Je fais usage journellement de la pensée sauvage dans les croûtes de lait ; j'ai cru remarquer une grande amélioration dans cette maladie lorsque les enfants en ont usé pendant quinze à vingt jours. Je la fais macérer à la dose de 4 à 8 gr. dans 250 gr. d'eau chaude pendant la nuit ; je fais bouillir ensuite, et j'administre cette dose à jeun, coupée avec un quart de lait et édulcorée.
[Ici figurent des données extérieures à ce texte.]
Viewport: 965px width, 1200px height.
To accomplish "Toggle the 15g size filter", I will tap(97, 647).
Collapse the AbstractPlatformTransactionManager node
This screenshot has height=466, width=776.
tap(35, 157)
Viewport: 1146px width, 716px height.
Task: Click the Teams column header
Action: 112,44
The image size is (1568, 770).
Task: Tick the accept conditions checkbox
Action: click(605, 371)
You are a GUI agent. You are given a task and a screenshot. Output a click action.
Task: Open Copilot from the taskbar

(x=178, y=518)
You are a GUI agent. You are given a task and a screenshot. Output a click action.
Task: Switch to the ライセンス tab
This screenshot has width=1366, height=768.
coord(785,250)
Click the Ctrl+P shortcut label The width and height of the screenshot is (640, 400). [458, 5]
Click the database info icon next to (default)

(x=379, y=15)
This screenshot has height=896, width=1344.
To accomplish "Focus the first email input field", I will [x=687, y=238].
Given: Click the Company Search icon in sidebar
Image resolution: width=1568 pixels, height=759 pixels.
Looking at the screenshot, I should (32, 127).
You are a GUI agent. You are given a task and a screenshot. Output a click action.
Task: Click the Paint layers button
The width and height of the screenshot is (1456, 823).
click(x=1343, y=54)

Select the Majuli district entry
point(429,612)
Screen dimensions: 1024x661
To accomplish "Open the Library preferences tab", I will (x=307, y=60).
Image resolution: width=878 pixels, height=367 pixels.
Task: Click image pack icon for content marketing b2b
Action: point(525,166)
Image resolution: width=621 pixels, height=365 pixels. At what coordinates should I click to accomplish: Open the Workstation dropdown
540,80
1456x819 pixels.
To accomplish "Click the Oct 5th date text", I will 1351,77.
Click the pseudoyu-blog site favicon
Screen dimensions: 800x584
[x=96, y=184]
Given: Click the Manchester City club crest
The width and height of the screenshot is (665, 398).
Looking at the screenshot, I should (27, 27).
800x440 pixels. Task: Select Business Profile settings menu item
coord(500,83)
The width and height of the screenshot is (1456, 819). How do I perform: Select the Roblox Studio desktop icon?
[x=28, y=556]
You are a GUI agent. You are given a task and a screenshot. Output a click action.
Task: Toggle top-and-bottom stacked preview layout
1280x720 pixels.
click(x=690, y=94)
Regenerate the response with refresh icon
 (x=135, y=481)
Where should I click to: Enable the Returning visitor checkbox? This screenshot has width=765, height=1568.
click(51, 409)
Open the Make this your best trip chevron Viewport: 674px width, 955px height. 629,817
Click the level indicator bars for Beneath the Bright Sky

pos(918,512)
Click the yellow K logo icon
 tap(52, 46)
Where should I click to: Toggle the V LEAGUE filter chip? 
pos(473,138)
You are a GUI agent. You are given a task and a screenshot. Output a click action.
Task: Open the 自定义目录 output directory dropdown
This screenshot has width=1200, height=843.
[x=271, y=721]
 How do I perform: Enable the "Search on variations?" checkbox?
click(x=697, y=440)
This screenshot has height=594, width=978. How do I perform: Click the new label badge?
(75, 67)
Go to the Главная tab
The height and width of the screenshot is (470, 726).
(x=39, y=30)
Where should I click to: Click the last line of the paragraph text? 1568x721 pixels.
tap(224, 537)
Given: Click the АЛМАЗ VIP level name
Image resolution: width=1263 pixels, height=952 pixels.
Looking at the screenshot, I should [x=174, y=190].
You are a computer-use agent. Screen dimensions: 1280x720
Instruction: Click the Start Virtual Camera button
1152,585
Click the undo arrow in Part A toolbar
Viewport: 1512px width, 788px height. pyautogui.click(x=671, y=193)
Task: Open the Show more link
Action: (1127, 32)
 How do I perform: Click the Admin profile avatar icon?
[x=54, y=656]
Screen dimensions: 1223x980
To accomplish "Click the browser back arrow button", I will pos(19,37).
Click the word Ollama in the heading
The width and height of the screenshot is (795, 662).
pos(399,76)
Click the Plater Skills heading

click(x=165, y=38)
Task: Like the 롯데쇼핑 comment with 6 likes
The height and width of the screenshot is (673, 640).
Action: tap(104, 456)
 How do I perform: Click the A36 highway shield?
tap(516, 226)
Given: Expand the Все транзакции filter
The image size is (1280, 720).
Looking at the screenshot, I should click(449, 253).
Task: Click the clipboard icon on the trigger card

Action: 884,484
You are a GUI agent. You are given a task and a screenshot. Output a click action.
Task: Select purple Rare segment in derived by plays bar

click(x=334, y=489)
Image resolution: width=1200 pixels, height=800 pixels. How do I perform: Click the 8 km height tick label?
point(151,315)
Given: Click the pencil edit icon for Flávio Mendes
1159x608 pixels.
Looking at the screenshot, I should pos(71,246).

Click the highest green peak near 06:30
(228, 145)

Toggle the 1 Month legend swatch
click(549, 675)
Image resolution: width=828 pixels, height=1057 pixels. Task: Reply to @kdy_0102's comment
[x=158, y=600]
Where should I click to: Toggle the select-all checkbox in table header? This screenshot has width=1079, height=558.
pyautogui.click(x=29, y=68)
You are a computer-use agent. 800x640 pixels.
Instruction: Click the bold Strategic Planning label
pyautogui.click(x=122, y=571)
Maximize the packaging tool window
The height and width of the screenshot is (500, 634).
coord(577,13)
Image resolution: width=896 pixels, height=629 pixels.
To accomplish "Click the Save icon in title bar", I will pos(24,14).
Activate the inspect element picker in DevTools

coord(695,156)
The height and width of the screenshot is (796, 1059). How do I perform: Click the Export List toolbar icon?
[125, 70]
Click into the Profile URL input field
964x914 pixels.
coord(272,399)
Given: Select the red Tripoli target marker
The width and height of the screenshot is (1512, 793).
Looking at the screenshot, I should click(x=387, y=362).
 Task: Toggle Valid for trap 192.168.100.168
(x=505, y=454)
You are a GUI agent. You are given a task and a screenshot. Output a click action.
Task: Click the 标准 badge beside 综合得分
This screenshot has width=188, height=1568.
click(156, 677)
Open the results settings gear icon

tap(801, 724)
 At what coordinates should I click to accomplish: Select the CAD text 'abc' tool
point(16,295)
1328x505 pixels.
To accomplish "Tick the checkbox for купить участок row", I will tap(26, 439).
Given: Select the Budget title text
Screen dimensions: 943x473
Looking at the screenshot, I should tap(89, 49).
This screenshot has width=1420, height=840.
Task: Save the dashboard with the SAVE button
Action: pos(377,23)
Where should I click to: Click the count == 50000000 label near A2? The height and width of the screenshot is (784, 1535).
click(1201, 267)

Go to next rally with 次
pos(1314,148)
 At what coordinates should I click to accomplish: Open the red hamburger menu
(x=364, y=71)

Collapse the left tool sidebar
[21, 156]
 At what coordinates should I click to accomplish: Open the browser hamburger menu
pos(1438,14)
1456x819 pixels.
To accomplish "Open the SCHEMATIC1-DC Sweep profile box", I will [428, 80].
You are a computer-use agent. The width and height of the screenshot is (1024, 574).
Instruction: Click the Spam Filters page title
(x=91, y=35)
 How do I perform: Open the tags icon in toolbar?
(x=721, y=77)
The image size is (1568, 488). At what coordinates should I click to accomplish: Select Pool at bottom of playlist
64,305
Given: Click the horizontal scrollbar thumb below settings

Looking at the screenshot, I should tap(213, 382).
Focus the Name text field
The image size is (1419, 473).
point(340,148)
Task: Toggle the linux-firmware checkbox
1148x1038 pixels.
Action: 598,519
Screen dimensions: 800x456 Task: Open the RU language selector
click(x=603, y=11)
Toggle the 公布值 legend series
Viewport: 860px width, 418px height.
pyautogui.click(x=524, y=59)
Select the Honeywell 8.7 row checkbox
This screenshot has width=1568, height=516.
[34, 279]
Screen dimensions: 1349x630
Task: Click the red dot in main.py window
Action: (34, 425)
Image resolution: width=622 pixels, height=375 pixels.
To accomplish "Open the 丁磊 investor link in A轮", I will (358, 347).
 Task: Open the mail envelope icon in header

De cette manière les enfants la prennent sans répugnance. Je mets souvent la pensée sauvage dans les tisanes dépuratives.
Hardy, médecin de l'hôpital Saint-Louis, ordonne comme adjuvant du traitement dé diverses affections cutanées la tisane de folioles de séné et de pensée sauvage.)
LA PENSÉE DES JARDINS (Viola tricolor, L.), souvent confondue avec la pensée sauvage, a, dit-on, les mêmes propriétés ; mais on lui préfère avec raison cette dernière.